[Extract to read start]
### MY470 Computer Programming
# Searching and Sorting Algorithms
### Week 10 Lecture

## Overview

We will practice thinking about algorithm design and complexity analysis:

* Search algorithms
    * Linear search
    * Binary search
* Sorting algorithms
    * Bubble sort
    * Selection sort
    * Insertion sort
    * Merge sort
* Hashing -> Mathematical way of storing and indexing data. Method behind dictionaries and sets.

## Searching

![Searching](figs/searching.jpg "Searching")

* The goal is to find a specific item in a collection of items
* The answer could be `True` or `False`, or alternatively, the precise location of the item (the index of an item within a list)
* In Python, search with `in`

In [12]:
4 in [1, 2, 3, 4, 5]

True

## Linear/Sequential Search

* Visit each item in the collection in order until you discover the item or until you run out of items

In [20]:
def linear_search(ls, e):
    """Assume ls is a list.
    Return True if e is in ls, False otherwise.
    """
    for i in range(len(ls)):
        if ls[i]==e:
            return True
    return False


### Exercise 1: What is the time and space complexity of linear search?

* Space complexity: O(1)
* Time complexity: O(n)
[Extract to read end]
[Dataset extract start]
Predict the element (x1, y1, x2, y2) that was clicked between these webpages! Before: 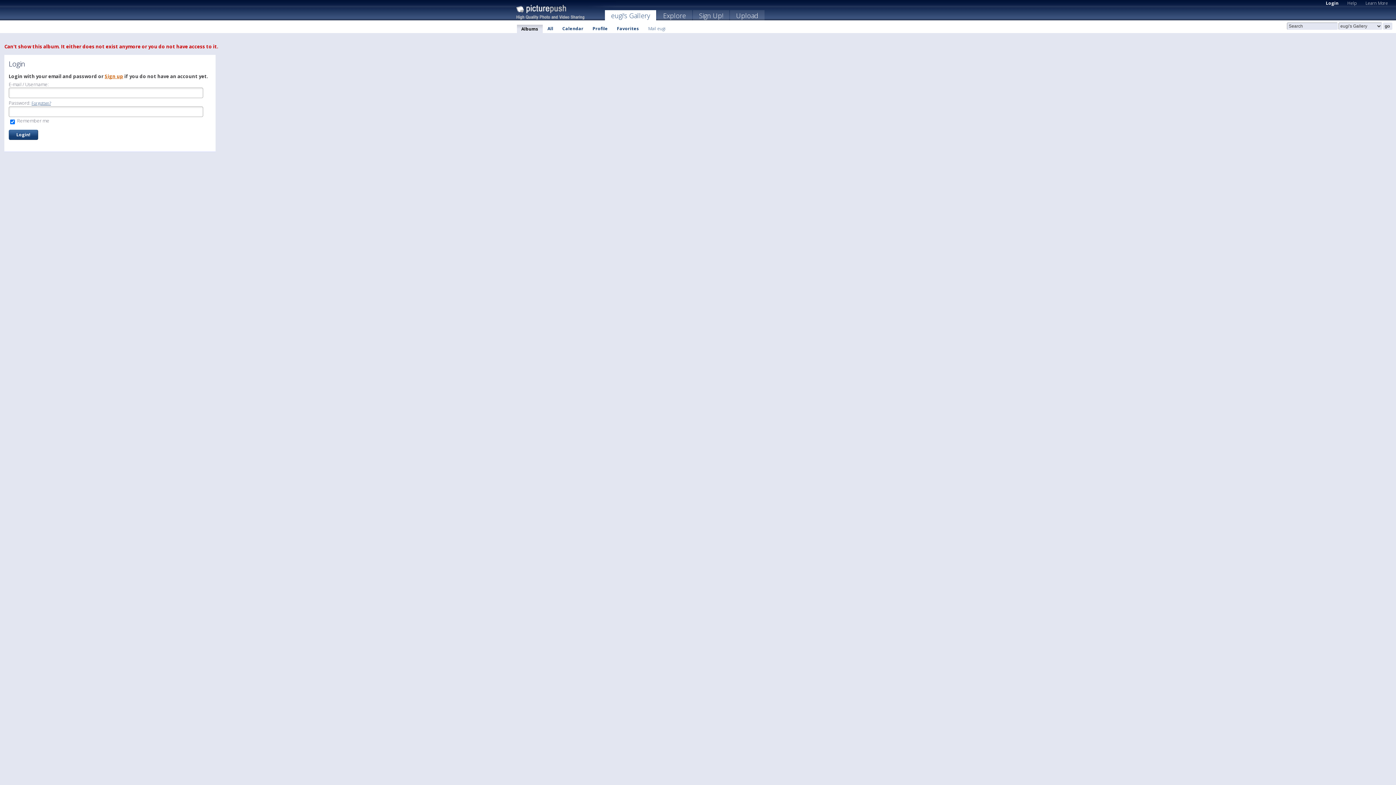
[Dataset extract end]
The exercise = Reproduce the searching and sorting lecture notes in full, word for word.

Task response =
### MY470 Computer Programming
# Searching and Sorting Algorithms
### Week 10 Lecture

## Overview

We will practice thinking about algorithm design and complexity analysis:

* Search algorithms
    * Linear search
    * Binary search
* Sorting algorithms
    * Bubble sort
    * Selection sort
    * Insertion sort
    * Merge sort
* Hashing -> Mathematical way of storing and indexing data. Method behind dictionaries and sets.

## Searching

![Searching](figs/searching.jpg "Searching")

* The goal is to find a specific item in a collection of items
* The answer could be `True` or `False`, or alternatively, the precise location of the item (the index of an item within a list)
* In Python, search with `in`

In [12]:
4 in [1, 2, 3, 4, 5]

True

## Linear/Sequential Search

* Visit each item in the collection in order until you discover the item or until you run out of items

In [20]:
def linear_search(ls, e):
    """Assume ls is a list.
    Return True if e is in ls, False otherwise.
    """
    for i in range(len(ls)):
        if ls[i]==e:
            return True
    return False


### Exercise 1: What is the time and space complexity of linear search?

* Space complexity: O(1)
* Time complexity: O(n)